(Beginning of Source passage)

She had an uncanny ability to read the character of a person. She would sometimes warn me to be careful of certain persons; often, she turned out to be right.

When we were about to join Malaysia, she told me that we would not succeed because the UMNO Malay leaders had such different lifestyles and because their politics were communally-based, on race and religion.

I replied that we had to make it work as there was no better choice. But she was right.

We were asked to leave Malaysia before two years.

When separation was imminent, Eddie Barker, as Law Minister, drew up the draft legislation for the separation. But he did not include an undertaking by the Federation Government to guarantee the observance of the two water agreements between the PUB and the Johor state government. I asked Choo to include this. She drafted the undertaking as part of the constitutional amendment of the Federation of Malaysia Constitution itself.

She was precise and meticulous in her choice of words. The amendment statute was annexed to the Separation Agreement, which we then registered with the United Nations.

The then Commonwealth Secretary Arthur Bottomley said that if other federations were to separate, he hoped they would do it as professionally as Singapore and Malaysia.

It was a compliment to Eddie’s and Choo’s professional skills. Each time Malaysian Malay leaders threatened to cut off our water supply, I was reassured that this clear and solemn international undertaking by the Malaysian government in its Constitution will get us a ruling by the UNSC (United Nations Security Council).

After her first stroke, she lost her left field of vision. This slowed down her reading. She learned to cope, reading with the help of a ruler. She swam every evening and kept fit. She continued to travel with me, and stayed active despite the stroke. She stayed in touch with her family and old friends.

She listened to her collection of CDs, mostly classical, plus some golden oldies. She jocularly divided her life into “before stroke” and “after stroke”, like BC and AD.

She was friendly and considerate to all associated with her. She would banter with her WSOs (woman security officers) and correct their English grammar and pronunciation in a friendly and cheerful way. Her former WSOs visited her when she was at NNI. I thank them all.

Her second stroke on 12 May 2008 was more disabling. I encouraged and cheered her on, helped by a magnificent team of doctors, surgeons, therapists and nurses.

Her nurses, WSOs and maids all grew fond of her because she was warm and considerate. When she coughed, she would take her small pillow to cover her mouth because she worried for them and did not want to infect them.

(End of Source passage)
(Beginning of Source data)

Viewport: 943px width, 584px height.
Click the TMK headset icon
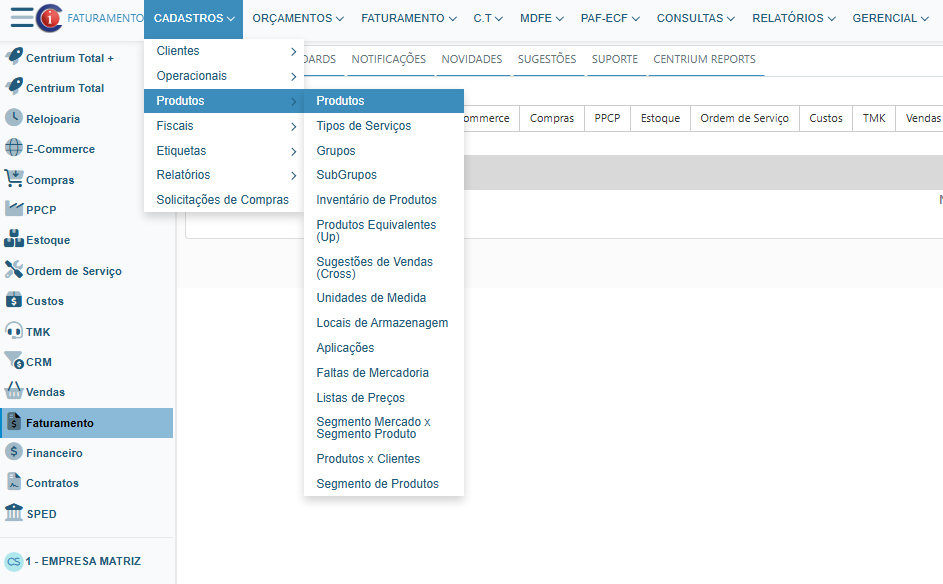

(End of Source data)

Exercise 1: Condense the paragraph beginning "After her first stroke" from the passage about Choo into a bulleted list that keeps its main facts.
Exercise 2: Please resume the passage about Choo after its last sentence and write a few more paragraphs in the same voice.

Answer space 1:
- Her first stroke cost her the left field of vision, which slowed her reading.
- She coped by reading with the help of a ruler.
- She swam every evening and kept fit.
- She kept traveling with the writer and stayed active.
- She stayed in touch with her family and old friends.

Answer space 2:
Her mind remained clear but her voice became weaker. When I kissed her on her cheek, she told me not to come too close to her in case I caught her pneumonia.

I assured her that the doctors did not think that was likely because I was active.

When given some peaches in hospital, she asked the maid to take one home for my lunch. I was at the centre of her life.

On 24 June 2008, a CT scan revealed another bleed again on the right side of her brain. There was not much more that medicine or surgery could do except to keep her comfortable.

I brought her home on 3 July 2008. The doctors expected her to last a few weeks. She lived till 2nd October, 2 years and 3 months.

She remained lucid. They gave time for me and my children to come to terms with the inevitable. In the final few months, her faculties declined. She could not speak but her cognition remained.

She looked forward to have me talk to her every evening.

Her last wish she shared with me was to enjoin our children to have our ashes placed together, as we were in life.

The last two years of her life were the most difficult. She was bedridden after small successive strokes; she could not speak but she was still cognisant.

Every night she would wait for me to sit by her to tell her of my day’s activities and to read her favourite poems. Then she would sleep.

I have precious memories of our 63 years together. Without her, I would be a different man, with a different life. She devoted herself to me and our children.

She was always there when I needed her. She has lived a life full of warmth and meaning.

I should find solace at her 89 years of her life well lived. But at this moment of the final parting, my heart is heavy with sorrow and grief.